Clinton currently has 1,446 delegates to Sanders' 1,202, with 2,383 needed to capture the nomination. But her lead in superdelegates leaves her only about 400 delegates short of that majority. And polls show Sanders down in at least four of the five states voting Tuesday, with the senator trailing Clinton in Pennsylvania, Connecticut, Rhode Island and Maryland.

Katherine Duncan, 30, of West Hartford, Connecticut, is holding out hope that Sanders will win, citing personal reasons. A career coach, she has more than $130,000 in student debt after getting her bachelor's in communications and her master's in public relations.

"It's just so overwhelming I don't know where to start," Duncan said. "It makes me have trouble sleeping at night. It's changing the course of my life in some ways, because I can't do things I want to do because I want to pay that debt off."

Determined to bolster the candidate's chances, she came to a Sanders rally in Hartford on Monday to take pictures and post them on social media sites in an effort to excite her family and friends about his candidacy.

"I feel confident that he's giving it everything he has, and so this is the least that I can do," she said.

Her steadfast support is echoed in the crowds Sanders continues to draw. About 1,800 people attended the rally in Hartford Monday and another 800 showed up for one in Pittsburgh, his campaign said. At each event, supporters cheered as Sanders laid out his plans to combat income inequality and tackle campaign finance reform.

During the Connecticut rally Monday, Sanders showed no signs of letting up as he repeatedly called on his supporters to cast ballots for him. "When we stand together and fight for an agenda that works for all of us, fight for a government that represents all of the people and not just the 1 percent, when we do that, there is nothing we cannot accomplish," he said.

Sanders' intensity is echoed by some of his highest-profile backers. Sen. Jeff Merkley of Oregon, who this month became the first U.S. senator to endorse Sanders, said he believed that Sanders' attacks on Clinton's ties to Goldman Sachs and Wall Street were valid criticisms and that the party was benefiting from a prolonged nominating contest.

"He should very much be in the race," Merkley said of Sanders. "Both candidates have motivated many people to be involved. It has also prepared them to be better candidates in the general election."

But interviews with some Sanders supporters suggest that their loyalties may not long remain with the party.

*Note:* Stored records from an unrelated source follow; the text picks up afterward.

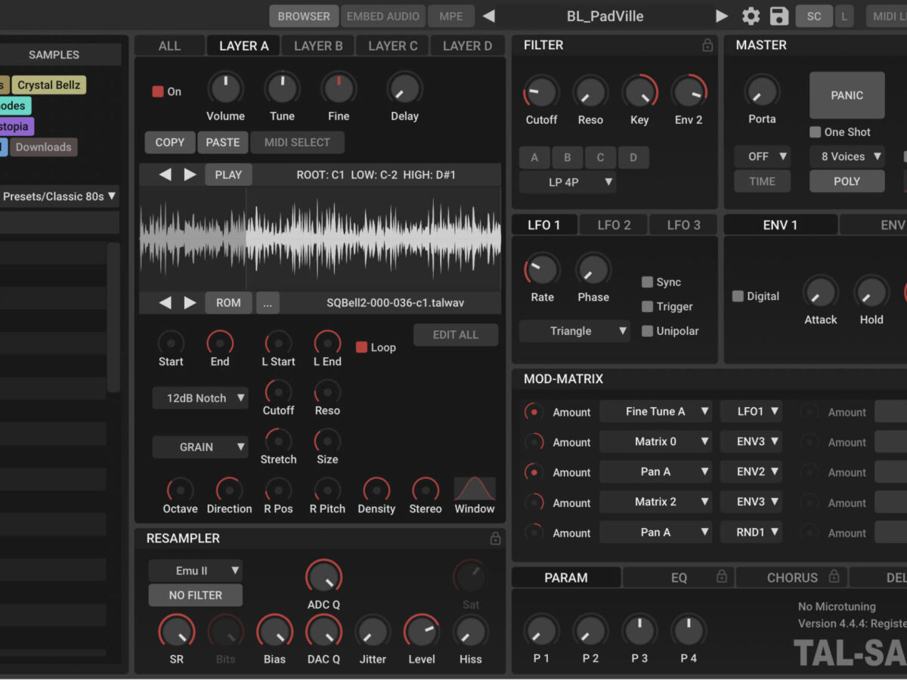
Task: Open the settings gear icon
Action: pos(751,16)
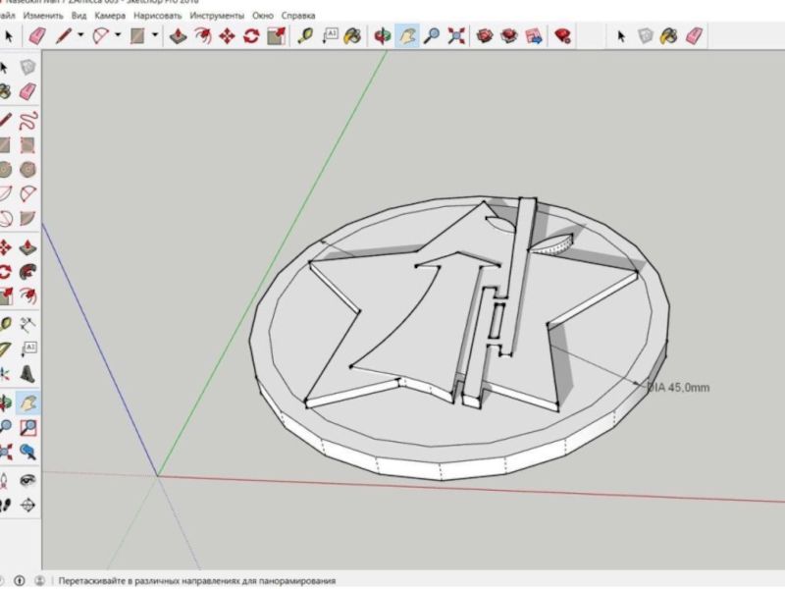Toggle the highlighted Pan hand tool
Screen dimensions: 785x589
407,36
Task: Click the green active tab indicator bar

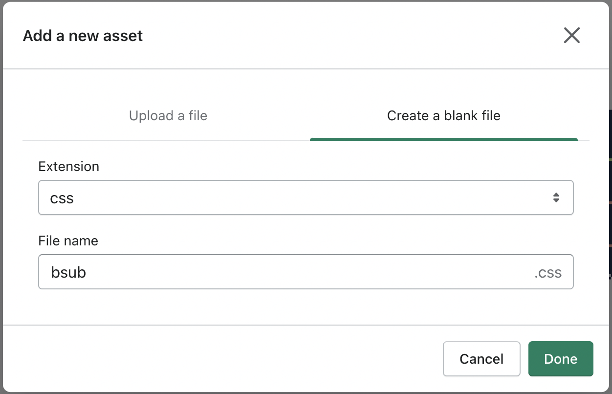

Wacker, the striking Verizon technician, was once an independent, but switched his party affiliation recently to become a Democrat so he could vote for Sanders.

He said that he did not trust Clinton because of her ties to Wall Street, and that he believed she would make decisions from "an ivory tower."

"Even if she has good intentions, her mind is not really geared toward people like me," Wacker said of Clinton. "It's geared toward people who are going to help her out."